According to feminist scholar Elizabeth Evans, the confusion surrounding what constitutes third wave feminism is in some respects its defining feature. But generally, the beginning of the third wave is pegged to two things: the Anita Hill case in 1991, and the emergence of the riot grrrl groups in the music scene of the early 1990s. In this phase, several constructs of universal womanhood, body, gender, sexuality were destabilized. It saw the readoption of lip-sticks, high-heels, and low cut necklines by the young feminists, the very things that the first two phases of the movement identified with male oppression. The “grrls” of the third wave emerged as strong and empowered, shunning victimization and defining feminine beauty for themselves as subjects, not as objects of a sexist patriarchy. According to Martha Rampton, “Most third-wavers refuse to identify as “feminists” and reject the word that they find limiting and exclusionary. Grrl-feminism tends to be global, multi-cultural, and it shuns simple answers or artificial categories of identity, gender, and sexuality. Its transversal politics means that differences such as those of ethnicity, class, sexual orientation, etc. are celebrated and recognized as dynamic, situational, and provisional. Reality is conceived not so much in terms of fixed structures and power relations, but in terms of performance within contingencies. Third wave feminism breaks boundaries.”
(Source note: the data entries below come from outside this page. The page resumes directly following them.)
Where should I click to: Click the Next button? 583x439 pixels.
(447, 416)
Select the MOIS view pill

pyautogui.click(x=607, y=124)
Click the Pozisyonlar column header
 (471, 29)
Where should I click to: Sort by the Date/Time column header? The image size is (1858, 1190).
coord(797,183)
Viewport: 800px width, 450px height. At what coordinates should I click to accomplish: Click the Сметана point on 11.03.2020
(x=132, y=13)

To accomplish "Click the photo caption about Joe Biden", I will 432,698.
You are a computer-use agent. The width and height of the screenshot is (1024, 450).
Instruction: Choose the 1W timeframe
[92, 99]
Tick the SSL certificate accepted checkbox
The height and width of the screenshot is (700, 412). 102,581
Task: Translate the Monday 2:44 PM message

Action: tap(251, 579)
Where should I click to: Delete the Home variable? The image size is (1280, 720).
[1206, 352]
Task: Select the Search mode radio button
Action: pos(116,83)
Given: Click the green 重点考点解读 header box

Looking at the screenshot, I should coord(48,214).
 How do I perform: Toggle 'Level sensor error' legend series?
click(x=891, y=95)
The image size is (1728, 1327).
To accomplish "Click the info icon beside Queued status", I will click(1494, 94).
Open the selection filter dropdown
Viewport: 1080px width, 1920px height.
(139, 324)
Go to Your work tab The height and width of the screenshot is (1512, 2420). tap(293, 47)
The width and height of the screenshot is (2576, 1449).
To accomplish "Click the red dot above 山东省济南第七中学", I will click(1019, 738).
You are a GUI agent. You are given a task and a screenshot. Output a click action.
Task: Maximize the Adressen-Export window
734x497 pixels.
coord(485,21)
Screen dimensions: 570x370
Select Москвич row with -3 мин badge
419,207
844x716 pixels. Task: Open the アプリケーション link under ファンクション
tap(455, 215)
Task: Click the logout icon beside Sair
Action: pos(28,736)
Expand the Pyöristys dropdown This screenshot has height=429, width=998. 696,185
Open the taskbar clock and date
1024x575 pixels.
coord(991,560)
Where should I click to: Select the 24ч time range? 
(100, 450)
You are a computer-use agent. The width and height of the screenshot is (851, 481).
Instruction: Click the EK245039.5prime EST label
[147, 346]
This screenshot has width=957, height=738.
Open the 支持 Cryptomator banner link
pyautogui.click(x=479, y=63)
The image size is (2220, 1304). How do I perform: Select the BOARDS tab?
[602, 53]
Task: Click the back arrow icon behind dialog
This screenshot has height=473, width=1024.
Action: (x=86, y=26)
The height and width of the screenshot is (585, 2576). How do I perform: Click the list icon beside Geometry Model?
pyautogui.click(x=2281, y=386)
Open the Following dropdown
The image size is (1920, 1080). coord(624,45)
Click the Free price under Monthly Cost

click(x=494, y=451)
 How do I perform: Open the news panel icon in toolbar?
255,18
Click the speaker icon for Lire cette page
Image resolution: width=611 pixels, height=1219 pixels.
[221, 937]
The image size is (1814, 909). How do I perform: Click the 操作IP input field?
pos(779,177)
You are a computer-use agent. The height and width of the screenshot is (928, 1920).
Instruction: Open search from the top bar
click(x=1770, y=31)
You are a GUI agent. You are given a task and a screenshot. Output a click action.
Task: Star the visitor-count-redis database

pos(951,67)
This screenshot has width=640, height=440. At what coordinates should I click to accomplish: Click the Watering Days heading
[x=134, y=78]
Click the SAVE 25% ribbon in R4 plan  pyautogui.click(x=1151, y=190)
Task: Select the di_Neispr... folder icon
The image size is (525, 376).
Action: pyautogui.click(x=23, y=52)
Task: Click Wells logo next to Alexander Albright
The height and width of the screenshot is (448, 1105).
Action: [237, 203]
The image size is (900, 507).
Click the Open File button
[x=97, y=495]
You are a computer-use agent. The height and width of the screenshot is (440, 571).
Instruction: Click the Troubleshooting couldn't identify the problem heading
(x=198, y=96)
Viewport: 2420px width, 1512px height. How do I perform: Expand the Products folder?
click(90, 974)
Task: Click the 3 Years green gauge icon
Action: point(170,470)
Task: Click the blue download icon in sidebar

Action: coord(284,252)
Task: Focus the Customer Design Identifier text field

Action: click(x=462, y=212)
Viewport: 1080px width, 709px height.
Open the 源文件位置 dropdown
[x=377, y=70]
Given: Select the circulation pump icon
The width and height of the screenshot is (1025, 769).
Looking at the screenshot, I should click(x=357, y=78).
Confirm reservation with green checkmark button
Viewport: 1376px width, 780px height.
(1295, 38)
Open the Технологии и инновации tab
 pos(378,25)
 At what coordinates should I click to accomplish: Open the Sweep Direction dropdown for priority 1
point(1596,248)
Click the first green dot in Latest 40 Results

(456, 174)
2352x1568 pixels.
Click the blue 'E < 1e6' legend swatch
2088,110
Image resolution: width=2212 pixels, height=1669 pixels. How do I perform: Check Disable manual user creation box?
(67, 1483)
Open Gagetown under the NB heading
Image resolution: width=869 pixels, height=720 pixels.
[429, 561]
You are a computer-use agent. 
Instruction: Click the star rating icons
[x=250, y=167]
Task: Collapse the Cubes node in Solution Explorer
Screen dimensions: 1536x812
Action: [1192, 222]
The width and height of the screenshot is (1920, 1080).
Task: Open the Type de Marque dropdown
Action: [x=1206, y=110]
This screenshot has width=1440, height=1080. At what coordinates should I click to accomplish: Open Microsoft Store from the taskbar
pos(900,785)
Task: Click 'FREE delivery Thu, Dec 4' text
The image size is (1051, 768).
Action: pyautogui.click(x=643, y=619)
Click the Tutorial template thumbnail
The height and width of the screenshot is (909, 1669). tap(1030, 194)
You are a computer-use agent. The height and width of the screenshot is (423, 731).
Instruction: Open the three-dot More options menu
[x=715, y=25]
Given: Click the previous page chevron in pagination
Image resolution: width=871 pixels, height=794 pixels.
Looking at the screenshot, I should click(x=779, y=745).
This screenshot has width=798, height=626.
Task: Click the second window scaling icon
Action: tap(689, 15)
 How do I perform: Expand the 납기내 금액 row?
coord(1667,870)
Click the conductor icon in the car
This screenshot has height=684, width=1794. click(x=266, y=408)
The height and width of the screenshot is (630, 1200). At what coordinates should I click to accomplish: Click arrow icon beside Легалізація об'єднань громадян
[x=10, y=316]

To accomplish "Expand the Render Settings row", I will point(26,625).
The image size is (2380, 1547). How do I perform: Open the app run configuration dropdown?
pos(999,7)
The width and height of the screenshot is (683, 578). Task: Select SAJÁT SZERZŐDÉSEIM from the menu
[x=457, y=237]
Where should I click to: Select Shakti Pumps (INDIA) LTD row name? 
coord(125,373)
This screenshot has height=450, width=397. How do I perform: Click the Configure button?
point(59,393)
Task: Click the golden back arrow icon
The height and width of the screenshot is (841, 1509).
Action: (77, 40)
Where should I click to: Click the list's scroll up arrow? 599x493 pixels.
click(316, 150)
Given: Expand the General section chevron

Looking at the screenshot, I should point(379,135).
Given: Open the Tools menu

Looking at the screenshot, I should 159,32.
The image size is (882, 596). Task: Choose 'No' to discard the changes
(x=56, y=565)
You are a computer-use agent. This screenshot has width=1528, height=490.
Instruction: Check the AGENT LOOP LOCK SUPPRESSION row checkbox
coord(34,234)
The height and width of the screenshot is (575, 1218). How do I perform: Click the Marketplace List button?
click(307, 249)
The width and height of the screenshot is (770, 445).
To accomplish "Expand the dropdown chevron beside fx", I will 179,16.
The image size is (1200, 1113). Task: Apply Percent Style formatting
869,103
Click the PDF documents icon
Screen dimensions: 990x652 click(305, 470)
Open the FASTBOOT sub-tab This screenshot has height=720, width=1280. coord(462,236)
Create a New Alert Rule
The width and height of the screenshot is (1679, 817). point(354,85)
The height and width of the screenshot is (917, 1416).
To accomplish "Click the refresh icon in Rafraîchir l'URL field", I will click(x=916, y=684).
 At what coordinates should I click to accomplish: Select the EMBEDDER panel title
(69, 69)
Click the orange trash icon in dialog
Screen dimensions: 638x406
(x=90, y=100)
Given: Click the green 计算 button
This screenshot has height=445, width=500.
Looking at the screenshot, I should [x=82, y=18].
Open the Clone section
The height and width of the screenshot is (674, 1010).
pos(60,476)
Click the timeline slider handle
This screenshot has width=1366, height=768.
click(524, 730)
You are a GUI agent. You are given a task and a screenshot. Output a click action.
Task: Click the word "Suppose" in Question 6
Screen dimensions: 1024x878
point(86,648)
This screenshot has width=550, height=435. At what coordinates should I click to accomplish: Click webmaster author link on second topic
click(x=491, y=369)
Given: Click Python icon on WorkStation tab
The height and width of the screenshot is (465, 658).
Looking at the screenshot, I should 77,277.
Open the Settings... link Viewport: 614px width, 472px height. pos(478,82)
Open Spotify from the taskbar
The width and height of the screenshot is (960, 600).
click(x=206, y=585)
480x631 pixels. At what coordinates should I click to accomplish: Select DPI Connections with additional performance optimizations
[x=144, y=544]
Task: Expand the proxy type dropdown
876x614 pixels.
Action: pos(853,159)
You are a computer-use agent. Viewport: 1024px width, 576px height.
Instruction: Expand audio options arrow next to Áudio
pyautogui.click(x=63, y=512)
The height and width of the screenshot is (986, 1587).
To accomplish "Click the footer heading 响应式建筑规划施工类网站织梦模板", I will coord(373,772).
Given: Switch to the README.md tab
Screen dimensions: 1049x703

  • The present day: a fourth wave?

According to some, it began around 2012 and is characterized by a focus on the empowerment of women, the use of internet tools, and intersectionality. The fourth wave seeks greater gender equality by focusing on gendered norms and marginalization of women in society, with a focus on sexual harassment, body shaming, and rape culture, among other issues. As #MeToo and Time’s Up cause mayhem across the world, the Women’s March floods Washington with pussy hats every year, and now the first female finally appointed as VP in one of the most powerful countries of the world, fourth wave is generating quite the current.

Note to Self and All the Strong Women Out There

Ladies, when the times are harsh, and most certainly, they shall be, just tell yourself this : “Well-Behaved Women Seldom Make History”.